The contributions of emerging-country vaccine producers often complement the work of their counterparts in developed countries. In fact, some of the most innovative ideas have come from their combined efforts.

The Gates Foundation supported a major partnership between the Serum Institute of India and SynCo Bio Partners, a Dutch vaccine producer, to produce a low-cost vaccine to protect more than 450 million people in Africa from meningitis.

This year, Biological E announced two major partnerships with multinational vaccine manufacturers.
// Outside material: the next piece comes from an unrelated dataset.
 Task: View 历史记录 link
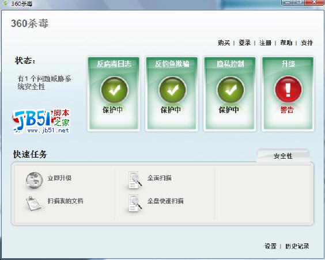coord(297,246)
A joint partnership with GlaxoSmithKline will produce a six-in-one vaccine protecting children against polio and other infectious diseases; another, with Novartis, will produce two vaccines that will protect millions of people in the developing world from typhoid and paratyphoid fevers.

Despite all of this progress, more must be done to target the 22 million children, mainly in the poorest countries, who do not have access to lifesaving vaccines. Without protection against deadly diseases like measles, pneumonia, and rotavirus, many of these children are being denied a chance to grow up healthy, attend school, and lead productive lives. Their countries lose, too. Disease robs a poor country of the energy and talents of its people, raises treatment costs, and stymies economic growth.

We live in a world where we have the power to correct this injustice. We have the knowhow to produce effective vaccines, make them affordable, and deliver them to the children who need them.

Emerging-country vaccine suppliers are a critical part of this process. Thanks to their contributions, we are moving closer to the day when all children can have a healthy start to life.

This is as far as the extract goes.